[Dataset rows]
-------

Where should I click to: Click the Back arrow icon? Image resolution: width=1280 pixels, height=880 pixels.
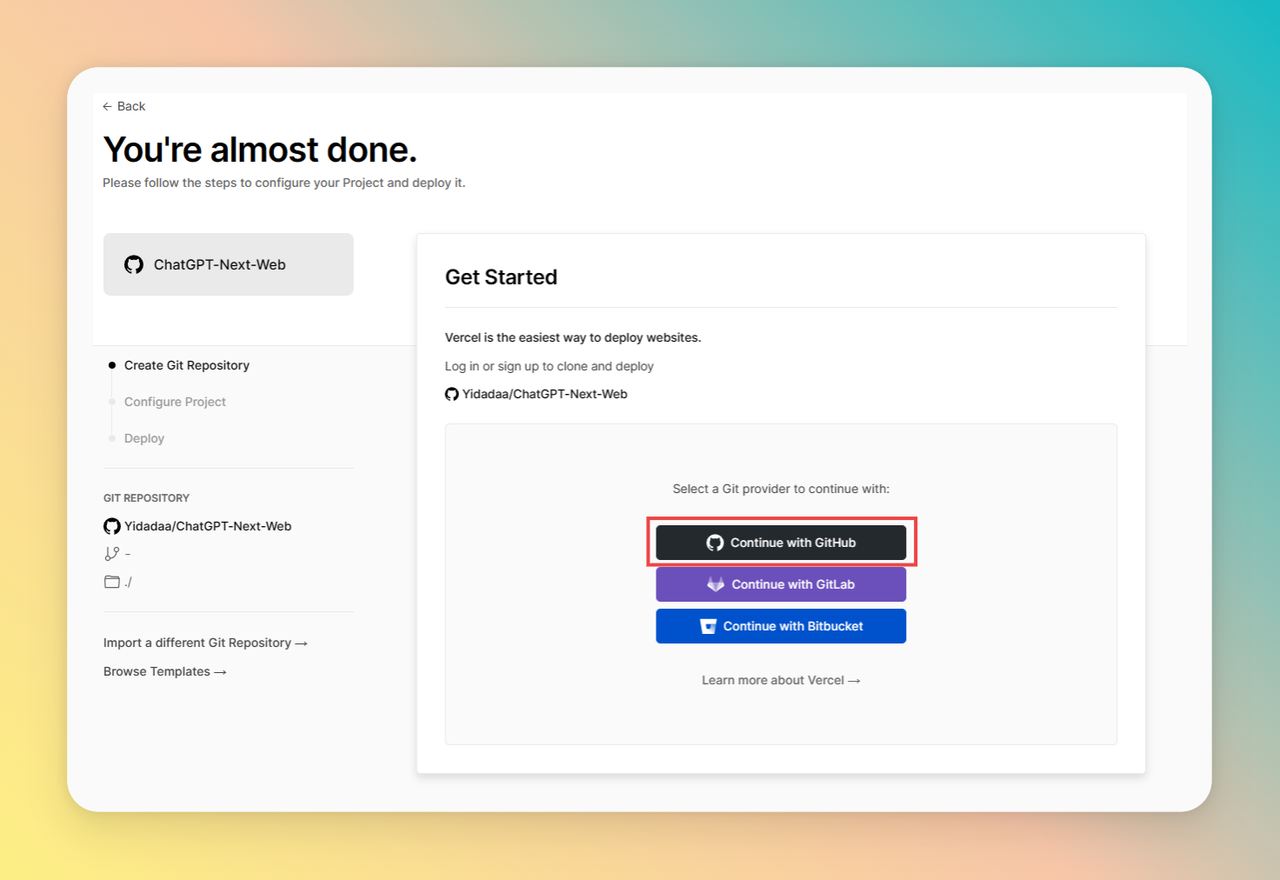[107, 107]

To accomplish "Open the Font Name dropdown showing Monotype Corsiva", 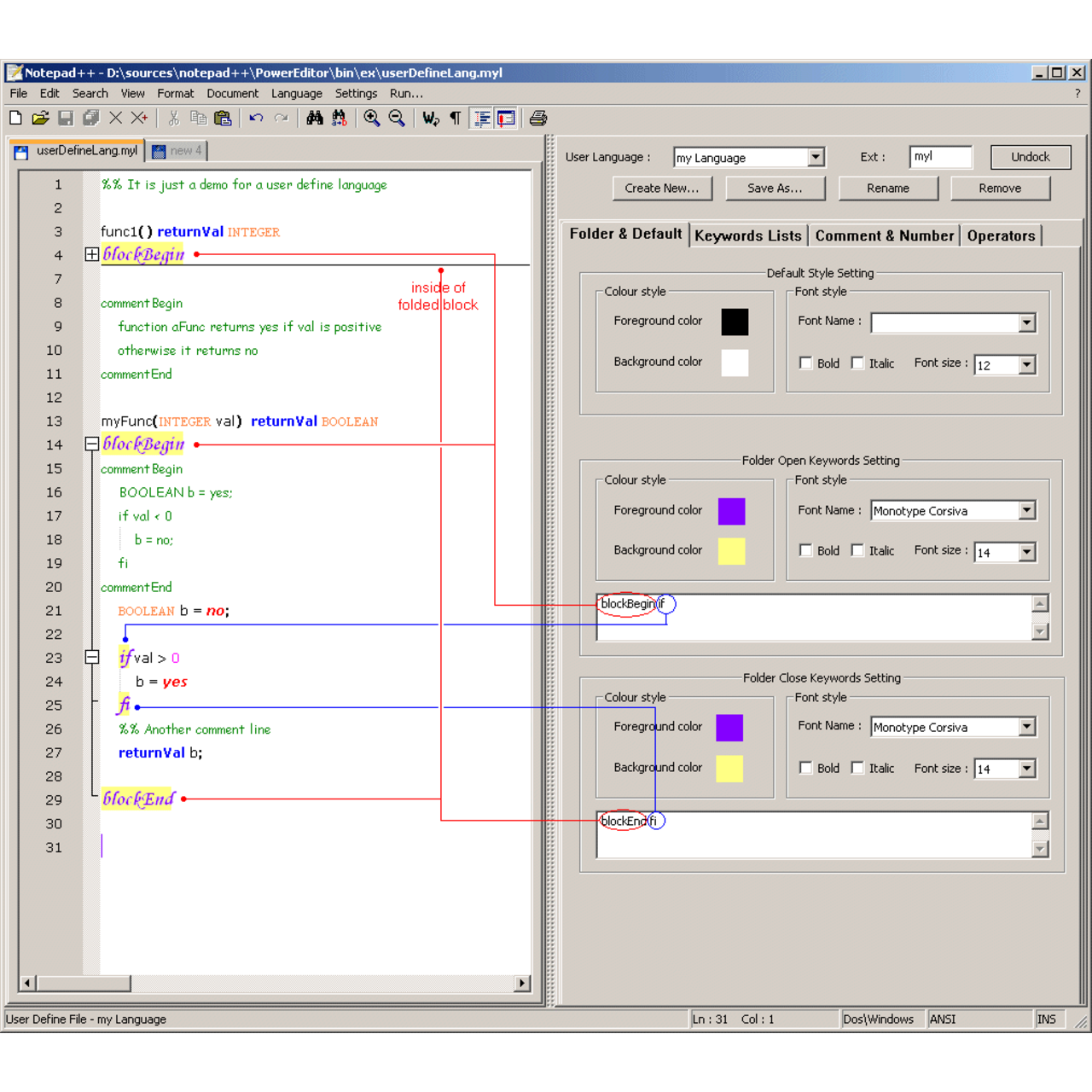I will pyautogui.click(x=1027, y=510).

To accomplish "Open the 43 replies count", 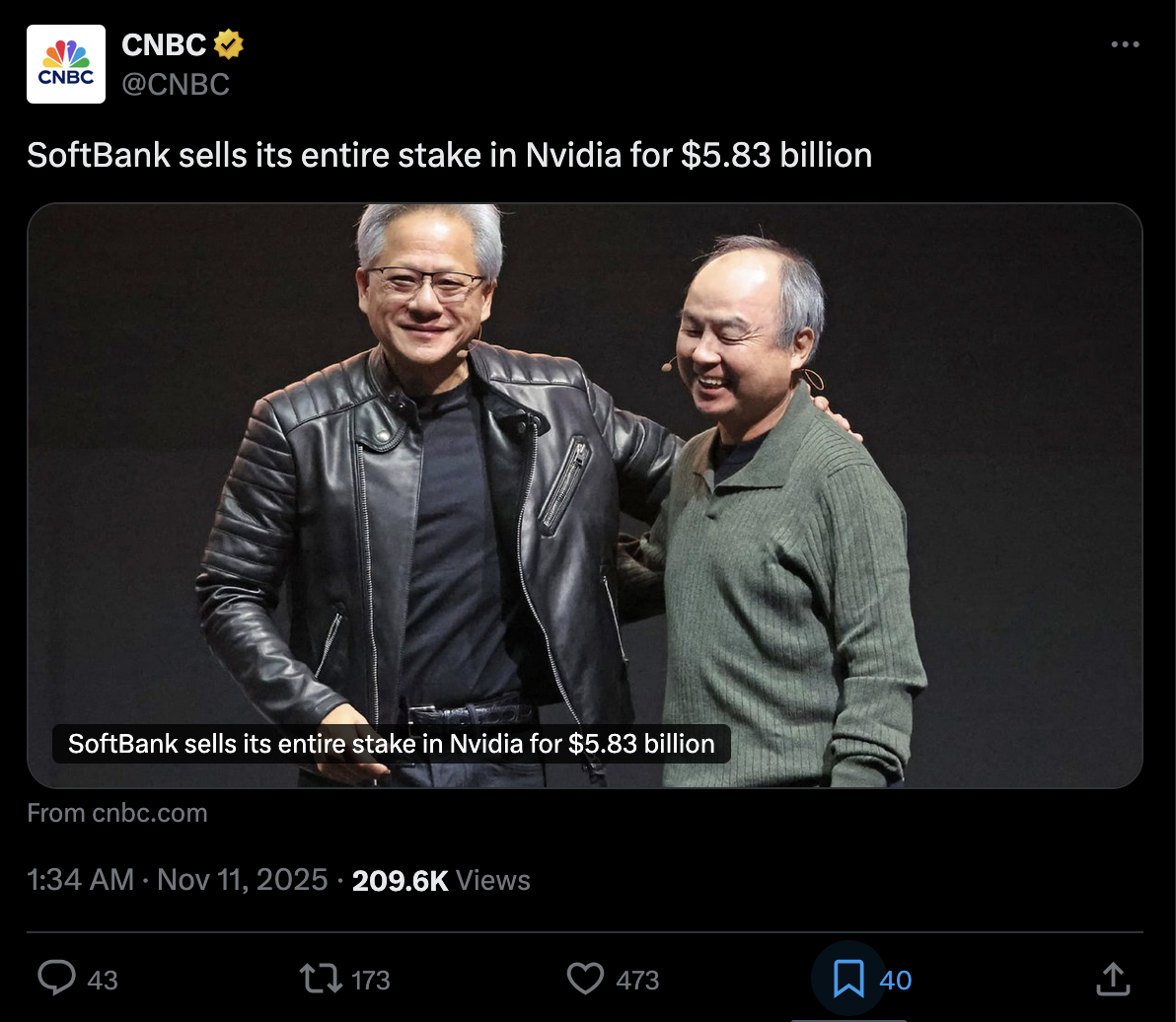I will click(103, 980).
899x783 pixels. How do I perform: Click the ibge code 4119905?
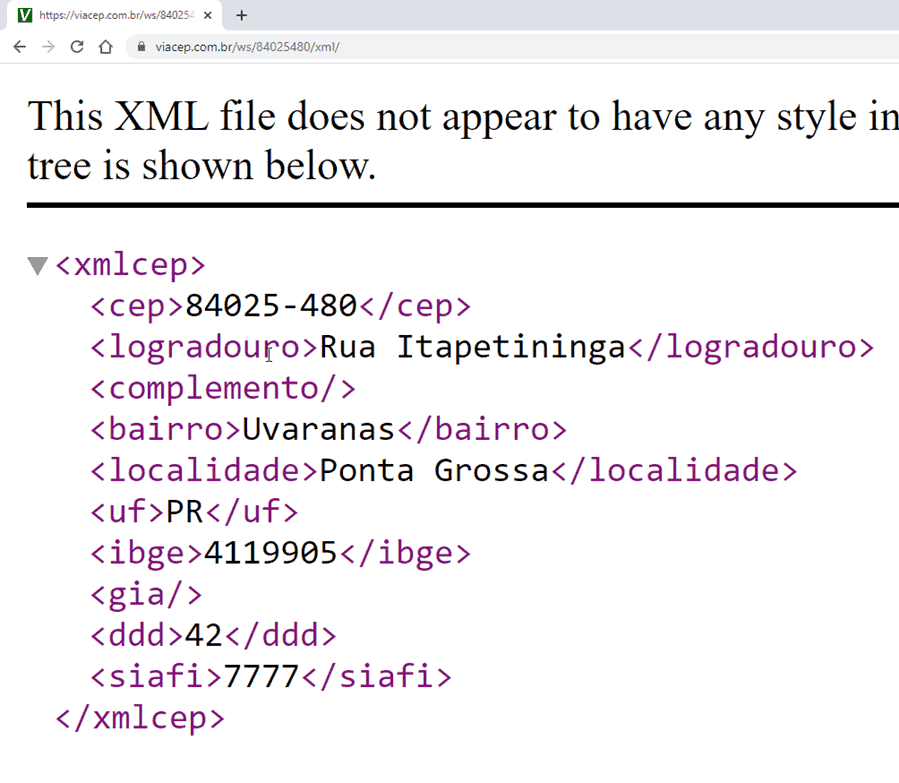point(270,553)
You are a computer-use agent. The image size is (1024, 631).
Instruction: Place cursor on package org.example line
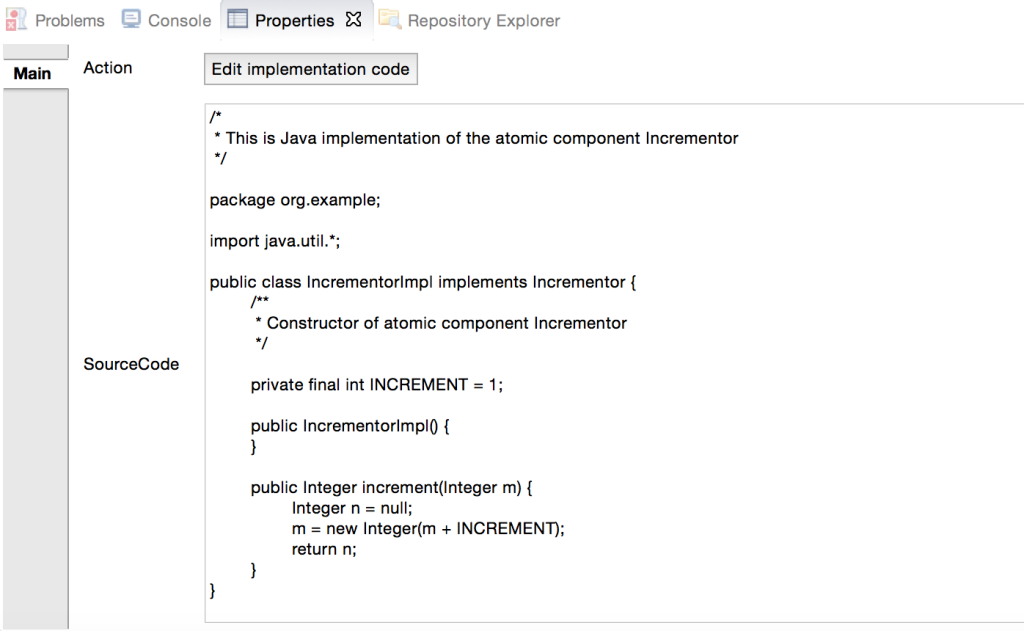(295, 200)
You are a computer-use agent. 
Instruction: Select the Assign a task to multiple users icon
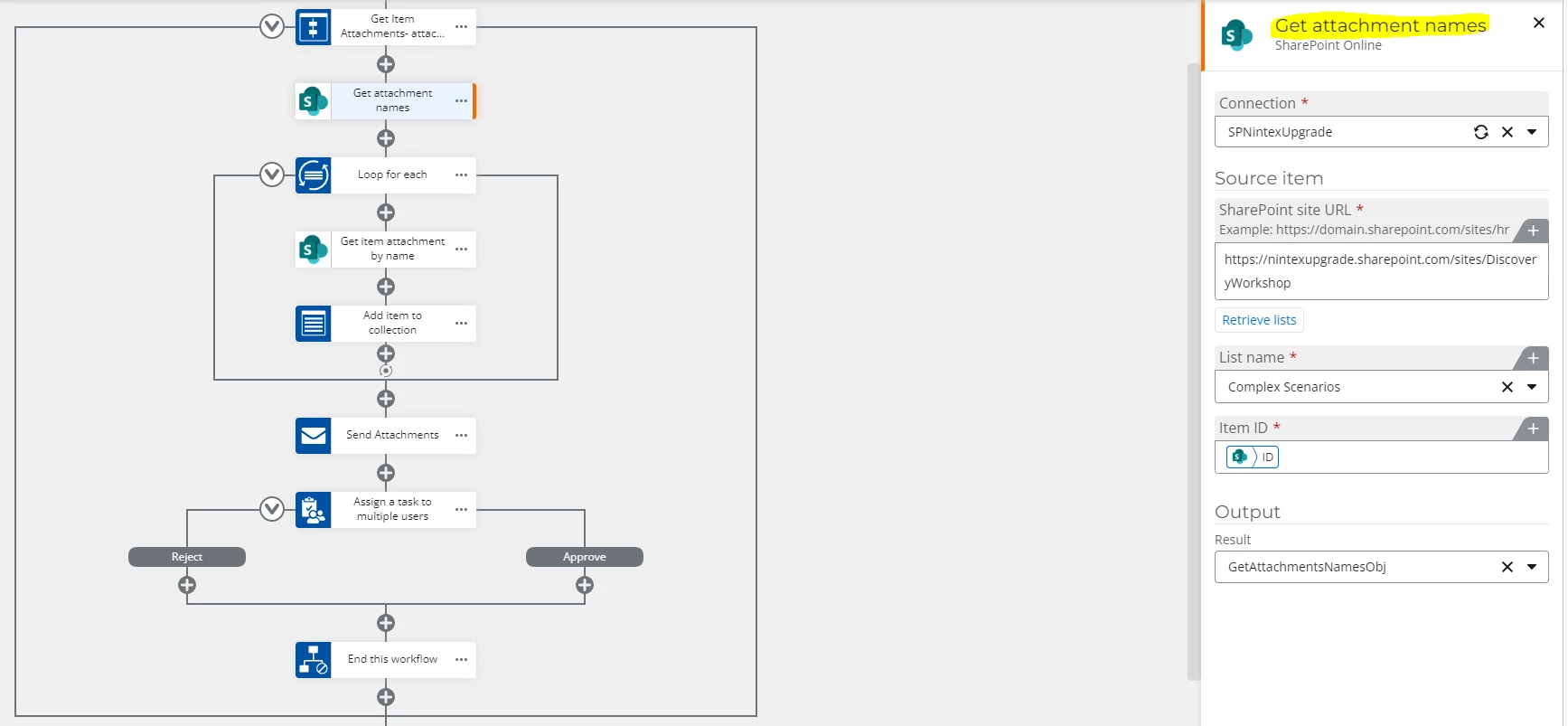point(313,509)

-------

→ REQUIREMENT: Please copy every line of the listing above that contains the word "agent".

→ REPLY:
You are a computer-use agent. The image size is (1024, 631).
You are a computer-use agent. 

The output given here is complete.